Hiroshima, Nagasaki, and Our Souls

By Craig Hovey

Seventy years ago, the United States dropped two atomic bombs on Japan, ending World War II. Now, after decades of nuclear weapons buildup across the globe and some disarmament following the end of the cold war, there are questions about whether and how Iran’s nuclear plans can be kept reliably peaceful and how Japan’s pacifist constitution can be maintained. Nine nations currently have nuclear weapons.

Urakami Cathedral following the Nagasaki bombing Courtesy of atomicarchive.com
Aristotle taught that we do not simply act based on decisions that we make; our characters and dispositions are formed by what we do and in turn inspire our further actions. This works for both virtues and vices: good actions can make a good person; bad actions can make a bad person. And while most ethicists categorically condemn the US bombing of Japan, it is less common to ask what kind of societal soul both produces and is produced by it.

So much has been written about nonviolence “in the nuclear age,” but I’m reminded in particular of these two powerful statements and what they say about our souls:

Dorothy Day, one of the greatest voices for nonviolence in the 20th century, was disturbed by those who celebrated after the bombing. Even St. Augustine, whose teaching about the possibility of a just war has been so influential, still taught that wars must be fought mournfully. 
“Mr, Truman was jubilant.
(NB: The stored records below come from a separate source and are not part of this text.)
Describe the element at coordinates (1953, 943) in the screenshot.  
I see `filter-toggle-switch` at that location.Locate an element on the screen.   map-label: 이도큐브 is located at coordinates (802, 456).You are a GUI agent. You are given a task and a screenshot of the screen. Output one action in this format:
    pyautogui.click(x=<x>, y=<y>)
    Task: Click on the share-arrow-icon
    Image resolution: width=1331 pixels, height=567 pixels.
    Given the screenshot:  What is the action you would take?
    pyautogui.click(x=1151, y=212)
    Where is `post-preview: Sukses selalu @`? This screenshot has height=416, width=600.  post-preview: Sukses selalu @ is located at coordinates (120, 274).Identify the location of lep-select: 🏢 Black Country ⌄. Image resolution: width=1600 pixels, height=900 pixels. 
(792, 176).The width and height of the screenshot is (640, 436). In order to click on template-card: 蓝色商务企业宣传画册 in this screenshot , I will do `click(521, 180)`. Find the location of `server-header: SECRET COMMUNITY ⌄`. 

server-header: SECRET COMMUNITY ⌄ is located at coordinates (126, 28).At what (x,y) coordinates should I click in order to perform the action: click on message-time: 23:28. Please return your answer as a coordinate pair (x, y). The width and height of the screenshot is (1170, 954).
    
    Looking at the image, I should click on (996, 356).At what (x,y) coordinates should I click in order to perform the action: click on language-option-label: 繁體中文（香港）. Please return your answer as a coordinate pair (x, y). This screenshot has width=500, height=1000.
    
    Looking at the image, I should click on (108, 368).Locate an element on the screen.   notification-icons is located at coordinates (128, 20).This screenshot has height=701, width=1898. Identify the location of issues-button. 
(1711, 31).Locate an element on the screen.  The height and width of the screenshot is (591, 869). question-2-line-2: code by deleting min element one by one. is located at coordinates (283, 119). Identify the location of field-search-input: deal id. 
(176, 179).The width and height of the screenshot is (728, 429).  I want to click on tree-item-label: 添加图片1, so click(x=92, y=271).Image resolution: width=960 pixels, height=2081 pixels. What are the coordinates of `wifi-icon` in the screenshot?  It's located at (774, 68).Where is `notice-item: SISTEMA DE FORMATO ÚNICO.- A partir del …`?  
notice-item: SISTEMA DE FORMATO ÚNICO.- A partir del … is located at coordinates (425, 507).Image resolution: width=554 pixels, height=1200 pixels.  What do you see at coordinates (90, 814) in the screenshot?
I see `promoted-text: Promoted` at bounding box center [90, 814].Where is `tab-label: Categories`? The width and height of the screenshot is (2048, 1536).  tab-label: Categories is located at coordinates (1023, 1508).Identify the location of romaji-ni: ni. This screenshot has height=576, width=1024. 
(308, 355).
President Truman. True man; what a strange name, come to think of it. We refer to Jesus Christ as true God and true Man. Truman is a true man of his time in that he was jubilant. He was not a son of God, brother of Christ, brother of the Japanese, jubilating as he did. He went from table to table on the cruiser which was bringing him home from the Big Three conference, telling the great news; "jubilant" the newspapers said. Jubilate Deo. We have killed 318,000 Japanese.”  
(Excerpt from “We Go on Record: the Catholic Worker Response to Hiroshima” by Dorothy Day)
George Zabelka was a chaplain with the U.S. Army air force, stationed on Tinian Island in the South Pacific in 1945. Later, Zabelka embraced nonviolence and reflected back on his role as chaplain to the airmen who dropped the bombs on Hiroshima and Nagasaki.
“I, like the Catholic pilot of the Nagasaki plane, 'The Great Artiste,' was heir to a Christianity that had for seventeen hundred years engaged in revenge, murder, torture, the pursuit of power, and prerogative violence, all in the name of our Lord.
"I walked through the ruins of Nagasaki right after the war and visited the place where once stood the Urakami Cathedral. I picked up a piece of a censer from the rubble. When I look at it today I pray God forgives us for how we have distorted Christ's teaching and destroyed his world by the distortion of that teaching. I was the Catholic chaplain who was there when this grotesque process that began with Constantine reached its lowest point—so far.”
(From Cloud of Witnesses, ed. Jim Wallis and Joyce Hollyday [Orbis Books].)

Craig Hovey is executive director of the Ashland Center for Nonviolence.

1 comment:

Sharon said...

Thank you for this beautiful and timely piece.

As we observe the "anniversary" of the bombings of Hiroshima and Nagasaki, I think it's a good thing for all of us to re-read Mark Twain's "The War Prayer."